Wednesday, June 27, 2001

All tangled up in a technological web

By DAVE HAMRICK
Editor-at-large

I guess I'm going to have to break down and get a cell phone.

No, I don't need one all that often, maybe once or twice a month. And it's easier and a lot cheaper just to use a pay phone.

IF I could find a pay phone that works, that is. I went to two different service stations recently and tried all three pay phones at each store, to no avail. So I gave up on finding out whether my softball game was rained out, and just drove to the field.

Technology is the quintessential blessing/curse one-two punch.

Yes, it's great that we all have computers at the newspaper now so a piece of copy doesn't have to be typed on a typewriter, then typed again by a typesetter.

We've eliminated $8-an-hour typesetters and replaced them with $90-an-hour techies to keep our computers running. And now we don't have anybody to type all those news releases that come over the fax machine.

Of course, if everybody would e-mail news releases, we could eliminate that problem. But there are pockets of resistance to the technological revolution.

Some folks won't even fax the danged releases ... they actually put stamps on them and give them to complete strangers in hopes we'll get the information eventually.

Technology both frees us and enslaves us. The fax machine itself is a perfect example. It's great that we can get news releases, advertising copy and all sorts of other information in seconds without waiting for the mail, but once you have a fax machine, it's no good unless you publish the number. Then you're at the mercy of anybody and everybody.

Not that it's that big of a hassle to throw away a hundred pages or so, per day, of unwanted releases from out-of-state PR companies. But now we have to provide the paper and the toner to receive all this flotsam.

And people who don't trust the technology send the stuff two or three times. Others think they have a better chance of getting it printed if they send a copy to every person in the editorial department.
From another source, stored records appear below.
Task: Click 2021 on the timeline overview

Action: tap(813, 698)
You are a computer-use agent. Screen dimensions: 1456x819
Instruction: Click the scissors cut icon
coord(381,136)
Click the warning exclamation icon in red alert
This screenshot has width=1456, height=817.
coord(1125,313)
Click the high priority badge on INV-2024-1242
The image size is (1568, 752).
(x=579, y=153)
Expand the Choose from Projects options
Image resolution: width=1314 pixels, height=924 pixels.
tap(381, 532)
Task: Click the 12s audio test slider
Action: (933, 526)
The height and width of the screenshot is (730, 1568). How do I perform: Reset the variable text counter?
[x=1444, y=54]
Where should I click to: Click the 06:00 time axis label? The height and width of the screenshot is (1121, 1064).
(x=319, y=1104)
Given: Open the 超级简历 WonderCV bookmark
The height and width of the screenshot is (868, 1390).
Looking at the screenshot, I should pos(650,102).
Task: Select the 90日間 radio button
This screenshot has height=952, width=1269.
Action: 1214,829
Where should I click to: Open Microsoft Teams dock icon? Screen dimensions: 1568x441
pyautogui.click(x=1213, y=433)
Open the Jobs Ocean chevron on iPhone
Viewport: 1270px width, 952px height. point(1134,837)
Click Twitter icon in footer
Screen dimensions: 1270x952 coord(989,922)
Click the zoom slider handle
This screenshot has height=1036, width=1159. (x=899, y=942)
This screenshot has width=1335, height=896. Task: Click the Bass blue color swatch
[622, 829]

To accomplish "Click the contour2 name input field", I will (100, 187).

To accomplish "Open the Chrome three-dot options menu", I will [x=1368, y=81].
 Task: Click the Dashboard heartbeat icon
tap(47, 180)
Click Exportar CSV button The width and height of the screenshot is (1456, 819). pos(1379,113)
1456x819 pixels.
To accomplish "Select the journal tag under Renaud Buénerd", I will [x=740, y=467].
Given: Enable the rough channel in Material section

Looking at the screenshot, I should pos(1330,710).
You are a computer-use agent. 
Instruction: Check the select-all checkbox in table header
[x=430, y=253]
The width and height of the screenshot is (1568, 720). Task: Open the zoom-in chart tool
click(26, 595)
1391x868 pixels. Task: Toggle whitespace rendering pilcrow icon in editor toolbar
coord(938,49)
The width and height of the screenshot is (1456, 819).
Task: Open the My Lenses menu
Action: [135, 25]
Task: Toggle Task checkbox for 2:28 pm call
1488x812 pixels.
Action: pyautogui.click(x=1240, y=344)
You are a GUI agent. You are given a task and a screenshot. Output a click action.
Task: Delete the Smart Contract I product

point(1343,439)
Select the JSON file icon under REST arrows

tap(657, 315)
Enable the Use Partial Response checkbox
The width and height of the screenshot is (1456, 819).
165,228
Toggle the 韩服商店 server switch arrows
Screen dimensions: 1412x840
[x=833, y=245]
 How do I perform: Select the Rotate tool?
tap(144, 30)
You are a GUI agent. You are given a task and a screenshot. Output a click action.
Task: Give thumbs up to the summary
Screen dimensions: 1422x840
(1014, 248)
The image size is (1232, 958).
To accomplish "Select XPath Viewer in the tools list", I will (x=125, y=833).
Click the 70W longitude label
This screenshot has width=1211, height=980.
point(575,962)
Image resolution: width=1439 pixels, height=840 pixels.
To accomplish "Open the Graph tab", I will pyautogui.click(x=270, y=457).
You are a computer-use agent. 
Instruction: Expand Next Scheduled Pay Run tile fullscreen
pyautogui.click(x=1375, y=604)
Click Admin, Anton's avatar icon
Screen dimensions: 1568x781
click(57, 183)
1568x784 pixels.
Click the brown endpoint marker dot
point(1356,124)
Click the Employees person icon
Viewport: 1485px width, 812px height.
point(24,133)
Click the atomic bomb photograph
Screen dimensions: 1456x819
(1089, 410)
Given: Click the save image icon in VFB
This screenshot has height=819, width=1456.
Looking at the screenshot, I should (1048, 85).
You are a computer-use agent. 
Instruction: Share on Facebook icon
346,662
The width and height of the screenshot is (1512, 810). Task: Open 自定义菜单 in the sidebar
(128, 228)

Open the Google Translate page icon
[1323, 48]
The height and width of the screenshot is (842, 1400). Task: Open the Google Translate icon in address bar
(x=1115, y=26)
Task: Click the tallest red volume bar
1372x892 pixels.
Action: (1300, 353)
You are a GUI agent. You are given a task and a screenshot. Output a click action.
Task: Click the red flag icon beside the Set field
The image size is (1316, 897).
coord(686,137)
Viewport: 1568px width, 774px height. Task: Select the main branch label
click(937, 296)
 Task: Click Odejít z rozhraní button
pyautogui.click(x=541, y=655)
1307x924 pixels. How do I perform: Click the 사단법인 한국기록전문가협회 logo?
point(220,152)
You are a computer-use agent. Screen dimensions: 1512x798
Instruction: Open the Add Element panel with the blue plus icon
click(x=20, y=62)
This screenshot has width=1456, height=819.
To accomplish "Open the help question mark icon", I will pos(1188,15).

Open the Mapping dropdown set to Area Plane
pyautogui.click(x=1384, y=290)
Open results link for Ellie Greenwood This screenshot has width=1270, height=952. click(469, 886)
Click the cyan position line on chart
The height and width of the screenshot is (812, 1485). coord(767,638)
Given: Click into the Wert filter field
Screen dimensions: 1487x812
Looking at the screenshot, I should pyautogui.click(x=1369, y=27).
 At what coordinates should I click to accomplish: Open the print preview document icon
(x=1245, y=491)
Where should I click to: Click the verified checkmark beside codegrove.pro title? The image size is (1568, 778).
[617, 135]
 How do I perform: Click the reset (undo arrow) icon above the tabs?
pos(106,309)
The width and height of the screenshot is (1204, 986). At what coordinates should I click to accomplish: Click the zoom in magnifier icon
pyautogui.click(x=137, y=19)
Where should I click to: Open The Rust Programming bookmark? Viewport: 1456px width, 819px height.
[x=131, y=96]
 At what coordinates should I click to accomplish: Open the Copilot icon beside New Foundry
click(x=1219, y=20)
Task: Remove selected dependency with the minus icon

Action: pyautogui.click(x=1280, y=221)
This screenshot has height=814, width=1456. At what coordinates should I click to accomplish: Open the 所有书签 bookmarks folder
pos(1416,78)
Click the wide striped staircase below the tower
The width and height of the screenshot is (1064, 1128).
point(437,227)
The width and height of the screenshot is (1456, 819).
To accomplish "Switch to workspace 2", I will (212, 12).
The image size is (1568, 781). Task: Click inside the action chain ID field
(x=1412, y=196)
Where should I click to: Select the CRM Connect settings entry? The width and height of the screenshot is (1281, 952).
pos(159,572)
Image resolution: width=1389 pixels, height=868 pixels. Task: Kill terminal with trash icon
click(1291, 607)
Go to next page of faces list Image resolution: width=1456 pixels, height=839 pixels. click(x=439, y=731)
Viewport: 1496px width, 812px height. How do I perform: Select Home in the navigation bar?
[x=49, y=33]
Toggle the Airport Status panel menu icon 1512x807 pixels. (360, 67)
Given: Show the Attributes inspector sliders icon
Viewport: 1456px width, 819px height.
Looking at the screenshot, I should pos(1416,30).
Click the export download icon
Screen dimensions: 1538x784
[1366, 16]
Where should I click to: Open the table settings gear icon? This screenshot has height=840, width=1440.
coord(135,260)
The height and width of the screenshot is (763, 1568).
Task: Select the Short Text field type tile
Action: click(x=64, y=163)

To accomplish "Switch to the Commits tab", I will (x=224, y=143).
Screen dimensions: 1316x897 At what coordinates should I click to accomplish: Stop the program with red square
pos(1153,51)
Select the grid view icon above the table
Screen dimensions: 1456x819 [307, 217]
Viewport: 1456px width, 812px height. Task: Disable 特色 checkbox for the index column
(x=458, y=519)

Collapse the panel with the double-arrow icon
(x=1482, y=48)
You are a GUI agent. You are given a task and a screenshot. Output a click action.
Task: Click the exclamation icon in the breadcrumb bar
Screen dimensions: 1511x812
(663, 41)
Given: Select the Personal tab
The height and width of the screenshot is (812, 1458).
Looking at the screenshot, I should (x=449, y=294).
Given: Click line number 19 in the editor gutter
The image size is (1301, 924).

And some not only fax a release several times, but also e-mail and snail-mail it to several people as well. If you see the same story show up in two different sections of the paper it has happened on rare occasions that's probably the reason why.

Another way technology enslaves us is that once you have the latest model with all the fancy bells and whistles, three months later you have a dinosaur that computer nerds snicker at.

You have to constantly upgrade.

We started this paper on a computer with an 80-meg hard drive. When I got one with 250 megs of hard drive and 24 megs of RAM, I wondered how I would ever make use of all that power.

Now I'm wondering if my 500 megs of RAM is enough. My son just bought a G-4 with a gig and a half, and I'm pretty jealous.

For those of you who continue to eschew technology and haven't a clue what I'm talking about, the difference between that first computer and the one my son just bought is like the difference between a two-drawer file cabinet and the National Archives.

I'm not one of those who stubbornly hold out and live the simple life. I embrace technology. Then I occasionally stop and try to figure out why I did.

But unlike true techies, I don't really understand it. I can zap the PRAM because I have a program that does it for me, but after I've done it, I don't have the slightest idea what I did, exactly.

I still think light bulbs are some kind of witchery, and when I called a phone number recently with a 404 area code and the person who answered said he couldn't come to the soccer game because he was in Chicago, it really freaked me out.

Maybe we should take a step or two back. Like the story that keeps popping up in my e-mail about how NASA solved the problem of how to get a pen to write in zero gravity.

It took a year of research and some millions of dollars, much of it recouped by turning the resulting engineering marvel into a curio purchased by techno-groupies.

The Russians faced the same problem and came up with a different solution. They called their invention ... the pencil.